However, looking at the U.S. market in isolation does not give you the full picture. U.S. numbers alone mask significant differences in EV uptake across geographies and market segments. While sales growth has declined in the U.S., global passenger EV adoption and penetration continues to grow as expected, with market share expected to cross 30% in the next few years.

Not all geographies have experienced growth, with delays in Italy’s EV subsidy purchase program, expiration of subsidies in Germany, and a sector-wide safety test scandal in Japan plaguing sales.

Passenger EV Sales Year-on-Year Change in Select Countries, 1Q 2024

Sustainable Graph

Source: BloombergNEF, MarkLines, Jato Dynamics. Note: Includes battery electric vehicles and plug-in hybrids.

This reduction in sales growth is not isolated to the EV industry alone. In fact, EVs seem to be faring comparatively better than their internal combustion engine (ICE) counterparts.

Annual Growth Rate for Passenger Vehicle Sales, 2022 to 2023

Sustainable Graph

Source: BloombergNEF; Note: EV includes battery-electric and plug-in hybrid vehicles. ICE stands for internal combustion engine.

Commercial EV sales (e.g., trucks, vans, buses) are accelerating. Sales of electric light-duty delivery vans and trucks are spreading fast in China, South Korea, and several European countries, while sales in the U.S. are weak for now. Overall, this segment is projected to be close to one-third of total sales by 2030.

The outlook for plug-in hybrids also looks set to accelerate, in part due to the near-term EV market challenges with charging infrastructure and range anxiety. In 2023, in the compact-car segment – which makes up nearly a quarter of total passenger vehicles sales in China – an average fully electric car was still priced roughly 18% higher than a comparable ICE model. The price gap between an average plug-in hybrid car and a combustion car in the same segment was negligible.

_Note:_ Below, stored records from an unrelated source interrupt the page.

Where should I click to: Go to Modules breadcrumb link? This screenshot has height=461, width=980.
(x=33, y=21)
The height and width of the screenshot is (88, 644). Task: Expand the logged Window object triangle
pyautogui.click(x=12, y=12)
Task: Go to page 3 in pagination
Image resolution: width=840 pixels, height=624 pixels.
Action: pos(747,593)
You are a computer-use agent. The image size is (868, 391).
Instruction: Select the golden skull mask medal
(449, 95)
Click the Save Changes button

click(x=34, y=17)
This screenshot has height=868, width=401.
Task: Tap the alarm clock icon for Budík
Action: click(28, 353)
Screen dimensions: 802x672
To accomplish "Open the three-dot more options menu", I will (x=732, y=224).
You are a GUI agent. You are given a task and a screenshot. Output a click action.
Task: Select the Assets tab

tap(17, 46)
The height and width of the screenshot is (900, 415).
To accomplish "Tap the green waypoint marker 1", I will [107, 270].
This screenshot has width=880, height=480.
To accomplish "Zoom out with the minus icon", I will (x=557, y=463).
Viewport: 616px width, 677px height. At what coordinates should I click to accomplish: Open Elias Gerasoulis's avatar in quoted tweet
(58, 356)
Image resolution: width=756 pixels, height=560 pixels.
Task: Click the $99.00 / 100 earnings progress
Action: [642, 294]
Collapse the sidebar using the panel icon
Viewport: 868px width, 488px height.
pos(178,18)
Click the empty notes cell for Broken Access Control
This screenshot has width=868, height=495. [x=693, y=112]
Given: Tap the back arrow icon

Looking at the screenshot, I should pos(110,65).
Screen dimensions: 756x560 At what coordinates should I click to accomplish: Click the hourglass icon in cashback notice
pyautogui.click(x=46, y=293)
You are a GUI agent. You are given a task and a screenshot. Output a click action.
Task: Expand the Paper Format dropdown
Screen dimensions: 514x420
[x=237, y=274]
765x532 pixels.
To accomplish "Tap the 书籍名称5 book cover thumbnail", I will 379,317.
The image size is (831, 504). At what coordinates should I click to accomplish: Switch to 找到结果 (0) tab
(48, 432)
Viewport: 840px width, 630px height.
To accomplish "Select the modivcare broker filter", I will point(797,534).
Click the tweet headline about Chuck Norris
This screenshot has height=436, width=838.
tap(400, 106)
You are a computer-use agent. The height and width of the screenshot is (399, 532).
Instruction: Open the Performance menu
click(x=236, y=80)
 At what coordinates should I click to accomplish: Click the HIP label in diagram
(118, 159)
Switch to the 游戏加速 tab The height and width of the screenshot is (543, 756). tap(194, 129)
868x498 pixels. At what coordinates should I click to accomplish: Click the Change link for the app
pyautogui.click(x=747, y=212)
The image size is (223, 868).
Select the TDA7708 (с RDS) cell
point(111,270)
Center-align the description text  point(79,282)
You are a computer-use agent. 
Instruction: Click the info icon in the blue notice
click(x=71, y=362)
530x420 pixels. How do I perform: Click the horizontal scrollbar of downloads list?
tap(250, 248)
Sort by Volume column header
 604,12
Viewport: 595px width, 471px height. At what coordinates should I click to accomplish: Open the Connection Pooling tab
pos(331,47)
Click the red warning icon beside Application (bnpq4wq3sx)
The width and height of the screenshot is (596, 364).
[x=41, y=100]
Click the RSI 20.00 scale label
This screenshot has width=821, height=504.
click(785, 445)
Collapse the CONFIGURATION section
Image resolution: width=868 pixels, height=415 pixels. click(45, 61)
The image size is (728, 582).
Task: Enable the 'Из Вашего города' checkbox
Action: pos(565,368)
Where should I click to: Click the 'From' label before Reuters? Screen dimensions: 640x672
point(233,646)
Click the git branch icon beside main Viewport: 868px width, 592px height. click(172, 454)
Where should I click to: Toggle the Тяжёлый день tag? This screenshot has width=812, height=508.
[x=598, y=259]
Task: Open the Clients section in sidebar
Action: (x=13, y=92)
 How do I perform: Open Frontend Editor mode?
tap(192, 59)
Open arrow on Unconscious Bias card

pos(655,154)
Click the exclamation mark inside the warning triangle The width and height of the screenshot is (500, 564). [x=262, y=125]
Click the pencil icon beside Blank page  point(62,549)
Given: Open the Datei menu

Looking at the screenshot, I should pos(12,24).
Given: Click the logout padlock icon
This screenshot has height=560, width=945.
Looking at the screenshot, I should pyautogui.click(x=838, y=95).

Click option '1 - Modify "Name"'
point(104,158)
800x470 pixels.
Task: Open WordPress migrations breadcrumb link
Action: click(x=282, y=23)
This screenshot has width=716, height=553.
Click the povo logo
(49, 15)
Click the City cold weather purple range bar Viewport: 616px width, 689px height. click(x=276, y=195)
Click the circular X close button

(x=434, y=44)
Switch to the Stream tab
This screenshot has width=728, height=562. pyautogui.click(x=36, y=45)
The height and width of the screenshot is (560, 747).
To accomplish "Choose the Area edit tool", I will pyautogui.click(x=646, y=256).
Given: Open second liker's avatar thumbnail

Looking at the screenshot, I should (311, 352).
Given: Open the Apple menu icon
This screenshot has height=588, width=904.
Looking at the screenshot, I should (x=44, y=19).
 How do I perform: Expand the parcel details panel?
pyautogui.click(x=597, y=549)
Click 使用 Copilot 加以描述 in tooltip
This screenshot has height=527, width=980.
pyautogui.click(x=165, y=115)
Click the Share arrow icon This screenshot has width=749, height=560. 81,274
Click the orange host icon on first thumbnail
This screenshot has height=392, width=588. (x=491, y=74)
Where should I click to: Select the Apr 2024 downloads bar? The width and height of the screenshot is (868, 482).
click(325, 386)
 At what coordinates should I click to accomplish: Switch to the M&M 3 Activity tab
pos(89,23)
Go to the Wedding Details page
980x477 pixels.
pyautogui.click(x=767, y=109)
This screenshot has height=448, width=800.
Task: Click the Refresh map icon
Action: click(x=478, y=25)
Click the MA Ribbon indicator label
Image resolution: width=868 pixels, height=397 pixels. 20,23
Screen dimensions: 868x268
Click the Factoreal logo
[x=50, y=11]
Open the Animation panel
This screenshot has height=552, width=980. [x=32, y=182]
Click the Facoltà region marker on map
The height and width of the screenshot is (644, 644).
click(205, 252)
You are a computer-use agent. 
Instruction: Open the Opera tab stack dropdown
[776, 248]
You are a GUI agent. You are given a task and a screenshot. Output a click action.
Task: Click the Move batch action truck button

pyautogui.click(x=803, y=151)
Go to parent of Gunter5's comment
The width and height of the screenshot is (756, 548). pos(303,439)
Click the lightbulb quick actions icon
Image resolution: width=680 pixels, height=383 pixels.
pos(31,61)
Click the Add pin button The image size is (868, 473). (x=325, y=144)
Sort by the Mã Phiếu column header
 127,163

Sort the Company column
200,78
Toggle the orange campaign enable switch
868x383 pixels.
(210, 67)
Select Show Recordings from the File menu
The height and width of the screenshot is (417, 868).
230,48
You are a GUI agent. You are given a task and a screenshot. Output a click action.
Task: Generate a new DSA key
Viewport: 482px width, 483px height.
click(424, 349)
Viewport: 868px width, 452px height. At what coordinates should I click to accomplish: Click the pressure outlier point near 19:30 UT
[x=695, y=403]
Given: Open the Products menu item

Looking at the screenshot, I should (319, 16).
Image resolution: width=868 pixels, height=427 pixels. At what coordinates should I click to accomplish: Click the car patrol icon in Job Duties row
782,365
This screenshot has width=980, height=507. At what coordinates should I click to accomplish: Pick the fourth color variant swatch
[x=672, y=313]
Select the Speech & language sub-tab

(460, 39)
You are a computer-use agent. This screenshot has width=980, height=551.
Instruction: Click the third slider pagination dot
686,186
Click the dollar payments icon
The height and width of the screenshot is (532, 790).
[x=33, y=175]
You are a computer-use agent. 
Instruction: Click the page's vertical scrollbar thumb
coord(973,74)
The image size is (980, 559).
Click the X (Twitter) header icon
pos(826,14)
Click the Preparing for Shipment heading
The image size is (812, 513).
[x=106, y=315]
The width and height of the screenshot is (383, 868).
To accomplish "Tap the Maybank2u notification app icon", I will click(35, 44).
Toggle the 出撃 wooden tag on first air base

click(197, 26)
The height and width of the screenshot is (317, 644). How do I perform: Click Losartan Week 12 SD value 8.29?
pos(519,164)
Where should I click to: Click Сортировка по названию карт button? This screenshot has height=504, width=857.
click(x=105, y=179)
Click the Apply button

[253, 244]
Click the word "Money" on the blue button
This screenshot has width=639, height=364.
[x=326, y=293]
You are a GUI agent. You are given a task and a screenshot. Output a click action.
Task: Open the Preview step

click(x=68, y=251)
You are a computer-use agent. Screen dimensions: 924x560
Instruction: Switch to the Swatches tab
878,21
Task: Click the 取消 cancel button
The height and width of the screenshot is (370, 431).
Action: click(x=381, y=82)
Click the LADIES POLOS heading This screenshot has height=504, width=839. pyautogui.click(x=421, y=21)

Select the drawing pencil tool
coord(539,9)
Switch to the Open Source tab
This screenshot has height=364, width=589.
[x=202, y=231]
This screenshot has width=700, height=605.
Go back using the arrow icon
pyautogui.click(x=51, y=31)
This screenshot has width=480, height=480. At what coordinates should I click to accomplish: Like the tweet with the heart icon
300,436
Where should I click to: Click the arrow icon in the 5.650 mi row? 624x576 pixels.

Global Passenger EV Sales by Drivetrain

Sustainable Graph

Source: BloombergNEF

As with most new technologies, there are many challenges to broader adoption and EVs are no different. Input costs driving higher overall auto costs, battery charging infrastructure, questions about policy support, etc. have been some of the drivers of both changes in consumer sentiment and a slowdown in the pace of growth of EV adoption. Below are a few current obstacles affecting sales:

Election Year – With several elections happening this year, consumers and manufacturers face uncertainty around government policy and support of the EV industry. The U.S. loosened its newly proposed vehicle fuel economy requirements, and the UK delayed its ICE vehicle ban timeline from 2030 to 2035.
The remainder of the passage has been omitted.